§ Source document:

□ □ □ □

In Grand Rapids, cross-sector data sharing to measure impact of after-school programs

blogimage_GrandRapidsIndividual agencies or organizations often collect data on their programs and services to illuminate how those programs are performing. Sharing this data across agencies and sectors can paint a more multidimensional picture of impact than one organization on its own — For example, program providers can see how attendees of an after-school program are faring in school with data involving grades and social and emotional growth. Thanks to an aggregate data system, a network of after-school providers in Grand Rapids, Michigan, can do just that.

A cross-sector data hub, the result of a 2014 pilot program for the Youth Community Data Center (YCDC), connects data from partners throughout Grand Rapids including: Grand Rapids Creative Youth Center, a writing-based after-school program, Grand Rapids Public Schools, the Community Research Institute, and the Grand Rapids Police Department. Data is also gathered from all organization members of Expanded Learning Opportunities Network (ELO Network), a coalition of after-school (and lunchtime or other school break times) program providers — The Network also secured grant funding for the creation of the pilot program.

□ □ □ □

§ Brief 1: Decide whether each statement agrees with the article on Grand Rapids data sharing, answering yes or no and quoting the words that settle it: (a) The data hub grew out of a pilot program from 2014. (b) The Grand Rapids Creative Youth Center is a sports-based after-school program. (c) Grand Rapids Public Schools secured the grant money that created the pilot program.
§ Brief 2: Write out the part of the article on Grand Rapids data sharing starting with "blogimage_GrandRapidsIndividual agencies or" and going on through "do just that.".
The listing comes from a different source than the article on Grand Rapids data sharing.

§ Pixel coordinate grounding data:
□ □ □ □

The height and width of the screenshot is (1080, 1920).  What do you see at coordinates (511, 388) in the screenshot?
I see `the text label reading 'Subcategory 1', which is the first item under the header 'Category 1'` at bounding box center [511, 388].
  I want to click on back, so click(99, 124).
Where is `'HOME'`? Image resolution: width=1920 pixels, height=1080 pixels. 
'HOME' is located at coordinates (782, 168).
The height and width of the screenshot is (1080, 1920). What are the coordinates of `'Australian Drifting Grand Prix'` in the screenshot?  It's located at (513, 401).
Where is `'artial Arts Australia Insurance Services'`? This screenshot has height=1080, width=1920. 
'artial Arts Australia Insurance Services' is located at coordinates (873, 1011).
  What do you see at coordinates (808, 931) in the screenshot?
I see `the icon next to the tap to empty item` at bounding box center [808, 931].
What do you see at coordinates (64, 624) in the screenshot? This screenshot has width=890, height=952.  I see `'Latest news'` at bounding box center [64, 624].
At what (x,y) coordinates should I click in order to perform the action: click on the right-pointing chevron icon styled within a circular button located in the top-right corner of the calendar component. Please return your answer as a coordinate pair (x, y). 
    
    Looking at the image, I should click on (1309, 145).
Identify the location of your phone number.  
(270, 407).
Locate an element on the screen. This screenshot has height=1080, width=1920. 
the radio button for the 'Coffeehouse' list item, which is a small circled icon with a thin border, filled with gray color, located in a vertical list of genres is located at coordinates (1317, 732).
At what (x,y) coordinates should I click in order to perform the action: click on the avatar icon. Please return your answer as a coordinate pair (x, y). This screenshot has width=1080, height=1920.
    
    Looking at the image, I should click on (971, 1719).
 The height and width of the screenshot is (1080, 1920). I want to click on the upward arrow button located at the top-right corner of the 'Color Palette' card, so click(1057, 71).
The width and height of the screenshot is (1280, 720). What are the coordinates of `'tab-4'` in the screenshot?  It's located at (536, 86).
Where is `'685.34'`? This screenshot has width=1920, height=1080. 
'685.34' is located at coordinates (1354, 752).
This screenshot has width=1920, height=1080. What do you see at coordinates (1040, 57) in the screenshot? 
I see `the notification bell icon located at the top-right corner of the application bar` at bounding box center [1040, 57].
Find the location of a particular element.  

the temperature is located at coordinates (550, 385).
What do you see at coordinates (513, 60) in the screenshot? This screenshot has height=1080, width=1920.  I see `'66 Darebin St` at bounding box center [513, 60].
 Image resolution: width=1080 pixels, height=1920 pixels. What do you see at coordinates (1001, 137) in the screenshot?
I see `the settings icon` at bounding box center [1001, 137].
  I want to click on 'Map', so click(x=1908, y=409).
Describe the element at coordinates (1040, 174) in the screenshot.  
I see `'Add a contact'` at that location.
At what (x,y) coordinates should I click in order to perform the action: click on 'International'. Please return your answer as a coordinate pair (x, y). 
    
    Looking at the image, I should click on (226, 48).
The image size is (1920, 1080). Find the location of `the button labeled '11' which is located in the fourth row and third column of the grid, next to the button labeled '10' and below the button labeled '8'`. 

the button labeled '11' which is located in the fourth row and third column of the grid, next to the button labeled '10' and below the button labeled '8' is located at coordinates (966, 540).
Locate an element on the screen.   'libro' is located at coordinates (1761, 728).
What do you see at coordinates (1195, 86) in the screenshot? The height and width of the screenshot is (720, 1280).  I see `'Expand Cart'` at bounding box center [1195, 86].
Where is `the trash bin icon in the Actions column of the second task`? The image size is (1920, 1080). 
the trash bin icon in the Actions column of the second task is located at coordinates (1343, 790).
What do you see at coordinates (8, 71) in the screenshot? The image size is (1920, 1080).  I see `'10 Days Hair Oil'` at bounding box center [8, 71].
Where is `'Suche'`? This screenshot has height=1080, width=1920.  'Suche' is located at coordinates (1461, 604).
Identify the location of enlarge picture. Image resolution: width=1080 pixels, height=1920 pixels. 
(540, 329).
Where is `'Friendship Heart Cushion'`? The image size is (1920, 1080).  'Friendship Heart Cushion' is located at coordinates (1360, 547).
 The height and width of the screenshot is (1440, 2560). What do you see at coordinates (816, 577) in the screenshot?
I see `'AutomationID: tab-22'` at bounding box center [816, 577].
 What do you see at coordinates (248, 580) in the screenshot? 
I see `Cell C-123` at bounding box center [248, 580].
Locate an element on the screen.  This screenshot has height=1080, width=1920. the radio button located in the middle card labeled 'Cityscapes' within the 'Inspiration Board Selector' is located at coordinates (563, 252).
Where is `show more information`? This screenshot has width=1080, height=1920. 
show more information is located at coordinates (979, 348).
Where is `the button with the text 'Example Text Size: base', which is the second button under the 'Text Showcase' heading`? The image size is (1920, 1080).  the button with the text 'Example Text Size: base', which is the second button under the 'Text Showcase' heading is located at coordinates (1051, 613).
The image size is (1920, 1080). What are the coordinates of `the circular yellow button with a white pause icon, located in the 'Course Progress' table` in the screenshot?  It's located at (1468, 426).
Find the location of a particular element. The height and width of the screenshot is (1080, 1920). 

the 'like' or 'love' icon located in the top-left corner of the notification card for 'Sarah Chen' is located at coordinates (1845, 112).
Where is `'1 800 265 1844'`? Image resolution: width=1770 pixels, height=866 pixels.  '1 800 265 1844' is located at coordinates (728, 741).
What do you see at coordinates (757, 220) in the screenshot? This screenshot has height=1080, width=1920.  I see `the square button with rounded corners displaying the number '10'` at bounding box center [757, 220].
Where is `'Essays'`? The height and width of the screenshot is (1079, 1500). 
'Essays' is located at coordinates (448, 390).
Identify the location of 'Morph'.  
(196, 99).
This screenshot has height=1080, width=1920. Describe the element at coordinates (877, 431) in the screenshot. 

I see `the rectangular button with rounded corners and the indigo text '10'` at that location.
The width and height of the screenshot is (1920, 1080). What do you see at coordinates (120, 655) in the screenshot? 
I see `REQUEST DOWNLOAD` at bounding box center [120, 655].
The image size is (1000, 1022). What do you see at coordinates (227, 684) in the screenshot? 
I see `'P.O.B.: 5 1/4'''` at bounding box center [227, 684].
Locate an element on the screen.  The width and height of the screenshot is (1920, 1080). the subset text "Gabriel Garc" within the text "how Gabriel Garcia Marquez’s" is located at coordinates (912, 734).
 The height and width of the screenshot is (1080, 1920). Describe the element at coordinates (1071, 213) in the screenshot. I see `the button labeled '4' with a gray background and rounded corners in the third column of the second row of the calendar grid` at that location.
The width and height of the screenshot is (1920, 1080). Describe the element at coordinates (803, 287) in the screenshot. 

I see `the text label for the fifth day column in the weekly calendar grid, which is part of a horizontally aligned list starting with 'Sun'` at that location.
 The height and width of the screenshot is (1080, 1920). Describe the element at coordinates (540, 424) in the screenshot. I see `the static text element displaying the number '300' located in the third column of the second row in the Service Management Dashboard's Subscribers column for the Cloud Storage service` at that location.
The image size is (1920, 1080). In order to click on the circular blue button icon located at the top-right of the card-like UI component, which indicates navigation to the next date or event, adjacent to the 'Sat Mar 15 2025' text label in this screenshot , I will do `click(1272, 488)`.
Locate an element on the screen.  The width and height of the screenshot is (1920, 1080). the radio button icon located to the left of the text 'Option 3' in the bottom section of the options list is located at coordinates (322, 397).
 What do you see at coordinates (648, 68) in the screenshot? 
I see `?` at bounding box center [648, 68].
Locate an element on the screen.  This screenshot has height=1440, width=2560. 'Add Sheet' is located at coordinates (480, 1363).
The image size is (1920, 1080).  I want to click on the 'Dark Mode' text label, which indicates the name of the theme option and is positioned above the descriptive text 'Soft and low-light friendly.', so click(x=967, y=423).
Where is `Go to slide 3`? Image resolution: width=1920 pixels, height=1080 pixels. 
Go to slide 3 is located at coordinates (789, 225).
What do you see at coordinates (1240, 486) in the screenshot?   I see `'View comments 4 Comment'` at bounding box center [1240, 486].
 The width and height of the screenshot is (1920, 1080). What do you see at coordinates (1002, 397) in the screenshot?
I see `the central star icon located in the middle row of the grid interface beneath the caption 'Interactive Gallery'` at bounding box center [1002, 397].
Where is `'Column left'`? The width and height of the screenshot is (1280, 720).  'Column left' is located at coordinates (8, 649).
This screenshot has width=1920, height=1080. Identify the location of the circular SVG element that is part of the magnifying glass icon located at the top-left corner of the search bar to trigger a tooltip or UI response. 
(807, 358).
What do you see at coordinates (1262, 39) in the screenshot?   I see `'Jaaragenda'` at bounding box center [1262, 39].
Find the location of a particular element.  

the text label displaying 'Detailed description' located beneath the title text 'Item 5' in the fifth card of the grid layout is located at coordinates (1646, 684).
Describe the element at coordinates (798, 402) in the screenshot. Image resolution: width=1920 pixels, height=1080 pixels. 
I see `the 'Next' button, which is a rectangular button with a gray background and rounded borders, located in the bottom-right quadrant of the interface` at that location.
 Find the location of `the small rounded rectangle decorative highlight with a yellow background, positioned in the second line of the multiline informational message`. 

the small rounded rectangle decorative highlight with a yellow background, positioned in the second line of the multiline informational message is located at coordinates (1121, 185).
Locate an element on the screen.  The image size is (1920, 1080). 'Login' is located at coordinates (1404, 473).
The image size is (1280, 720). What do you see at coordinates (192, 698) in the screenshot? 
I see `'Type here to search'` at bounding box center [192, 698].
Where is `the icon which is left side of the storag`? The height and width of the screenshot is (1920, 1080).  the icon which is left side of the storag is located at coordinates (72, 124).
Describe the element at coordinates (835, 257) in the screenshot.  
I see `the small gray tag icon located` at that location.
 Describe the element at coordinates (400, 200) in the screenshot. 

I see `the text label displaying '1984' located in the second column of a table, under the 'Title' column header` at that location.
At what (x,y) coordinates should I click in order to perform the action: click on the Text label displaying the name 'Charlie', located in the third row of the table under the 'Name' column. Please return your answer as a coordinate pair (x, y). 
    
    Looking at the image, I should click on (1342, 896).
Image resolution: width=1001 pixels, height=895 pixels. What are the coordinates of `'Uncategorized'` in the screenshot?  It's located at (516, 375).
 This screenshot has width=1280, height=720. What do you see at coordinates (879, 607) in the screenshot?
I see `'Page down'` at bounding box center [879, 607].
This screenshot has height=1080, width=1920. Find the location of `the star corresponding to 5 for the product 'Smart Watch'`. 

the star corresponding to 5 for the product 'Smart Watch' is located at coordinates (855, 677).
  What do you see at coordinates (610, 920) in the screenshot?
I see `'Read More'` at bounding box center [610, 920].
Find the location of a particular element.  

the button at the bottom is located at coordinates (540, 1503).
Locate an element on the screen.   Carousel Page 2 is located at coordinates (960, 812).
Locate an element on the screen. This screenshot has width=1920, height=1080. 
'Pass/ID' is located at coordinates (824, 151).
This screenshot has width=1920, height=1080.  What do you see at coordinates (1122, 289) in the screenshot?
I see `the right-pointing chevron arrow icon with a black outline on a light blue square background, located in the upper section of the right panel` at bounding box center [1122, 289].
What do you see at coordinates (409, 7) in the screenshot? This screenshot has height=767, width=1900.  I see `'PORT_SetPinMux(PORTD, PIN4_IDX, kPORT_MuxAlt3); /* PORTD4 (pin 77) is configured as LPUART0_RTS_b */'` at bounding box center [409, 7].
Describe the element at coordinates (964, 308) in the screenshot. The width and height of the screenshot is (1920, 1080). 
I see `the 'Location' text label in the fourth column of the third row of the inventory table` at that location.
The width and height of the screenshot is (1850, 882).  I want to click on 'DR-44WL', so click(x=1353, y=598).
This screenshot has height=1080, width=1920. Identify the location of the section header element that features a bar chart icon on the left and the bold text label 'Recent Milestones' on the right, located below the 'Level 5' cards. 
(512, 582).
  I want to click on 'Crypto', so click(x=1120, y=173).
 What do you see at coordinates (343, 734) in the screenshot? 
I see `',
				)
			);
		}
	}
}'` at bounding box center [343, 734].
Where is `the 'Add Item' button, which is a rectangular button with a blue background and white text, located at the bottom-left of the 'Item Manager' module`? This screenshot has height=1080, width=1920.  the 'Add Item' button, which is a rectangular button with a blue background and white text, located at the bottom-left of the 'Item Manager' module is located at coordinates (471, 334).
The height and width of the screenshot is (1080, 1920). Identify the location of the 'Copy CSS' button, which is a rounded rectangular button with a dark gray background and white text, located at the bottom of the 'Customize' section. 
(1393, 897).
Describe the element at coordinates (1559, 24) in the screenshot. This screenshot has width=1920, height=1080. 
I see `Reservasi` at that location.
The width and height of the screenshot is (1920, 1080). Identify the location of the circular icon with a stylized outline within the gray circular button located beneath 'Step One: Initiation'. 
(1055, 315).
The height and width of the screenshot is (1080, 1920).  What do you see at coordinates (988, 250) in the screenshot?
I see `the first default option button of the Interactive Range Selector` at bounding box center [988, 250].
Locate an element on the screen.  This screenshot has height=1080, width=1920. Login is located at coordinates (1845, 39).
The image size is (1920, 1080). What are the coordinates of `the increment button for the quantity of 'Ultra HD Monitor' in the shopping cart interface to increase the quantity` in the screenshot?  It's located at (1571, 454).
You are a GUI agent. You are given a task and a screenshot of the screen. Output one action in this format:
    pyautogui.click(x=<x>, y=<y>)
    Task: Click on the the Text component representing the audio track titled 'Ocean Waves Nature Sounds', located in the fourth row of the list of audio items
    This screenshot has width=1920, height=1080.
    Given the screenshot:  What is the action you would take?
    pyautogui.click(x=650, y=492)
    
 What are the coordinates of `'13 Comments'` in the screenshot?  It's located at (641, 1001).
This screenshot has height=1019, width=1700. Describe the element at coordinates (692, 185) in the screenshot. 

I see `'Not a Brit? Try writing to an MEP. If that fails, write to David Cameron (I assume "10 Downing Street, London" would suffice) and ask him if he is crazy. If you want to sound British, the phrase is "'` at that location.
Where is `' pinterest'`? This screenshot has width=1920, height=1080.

□ □ □ □

§ Written response 1:
(a) Yes: "the result of a 2014 pilot program for the Youth Community Data Center (YCDC)"
(b) No: "Grand Rapids Creative Youth Center, a writing-based after-school program"
(c) No: "The Network also secured grant funding for the creation of the pilot program."

§ Written response 2:
blogimage_GrandRapidsIndividual agencies or organizations often collect data on their programs and services to illuminate how those programs are performing. Sharing this data across agencies and sectors can paint a more multidimensional picture of impact than one organization on its own — For example, program providers can see how attendees of an after-school program are faring in school with data involving grades and social and emotional growth. Thanks to an aggregate data system, a network of after-school providers in Grand Rapids, Michigan, can do just that.